Rename "Step Into" to "Step Over" throughout the material below and reproduce it with nothing else changed. Leave the pictures out of your answer.

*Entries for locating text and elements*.
^^^^

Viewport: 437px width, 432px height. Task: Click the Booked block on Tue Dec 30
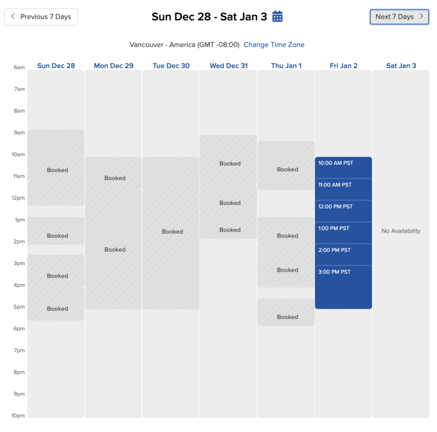pos(172,232)
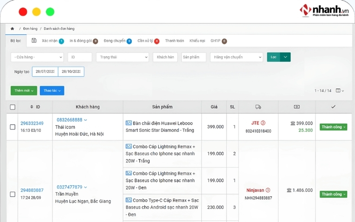This screenshot has height=222, width=355.
Task: Click the info icon next to JTE carrier
Action: pyautogui.click(x=263, y=123)
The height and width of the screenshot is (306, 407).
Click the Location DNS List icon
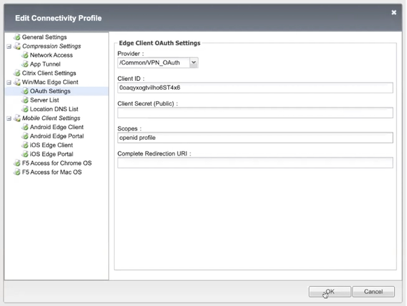click(25, 109)
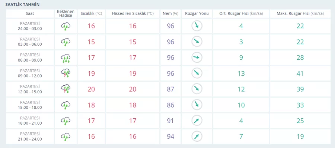Viewport: 335px width, 148px height.
Task: Click the Hissedilen Sıcaklık column header
Action: (x=133, y=13)
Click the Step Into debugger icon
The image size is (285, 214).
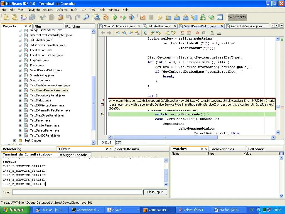pyautogui.click(x=177, y=17)
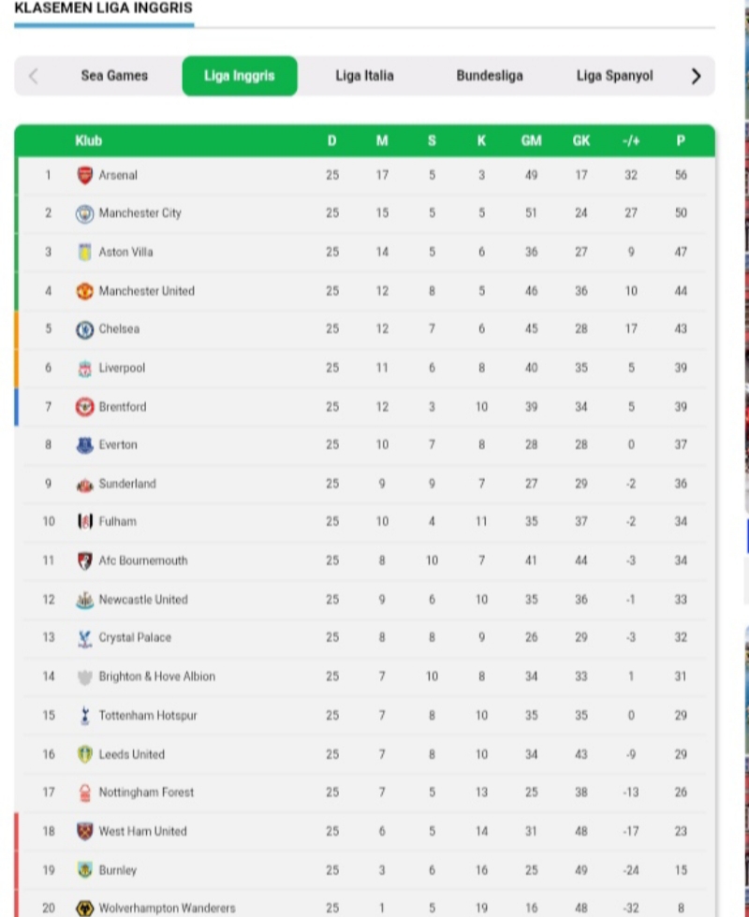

^^^^

*SOLUTION TO THIS PROBLEM*.
Viewport: 437px width, 432px height. Task: Click the Booked block on Tue Dec 30
pos(172,232)
This screenshot has height=222, width=355.
Task: Click the info icon next to JTE carrier
Action: pyautogui.click(x=263, y=123)
The height and width of the screenshot is (306, 407).
Click the Location DNS List icon
click(25, 109)
Viewport: 335px width, 148px height.
Task: Click the Hissedilen Sıcaklık column header
Action: (x=133, y=13)
Click the Step Over debugger icon
The image size is (285, 214).
pyautogui.click(x=177, y=17)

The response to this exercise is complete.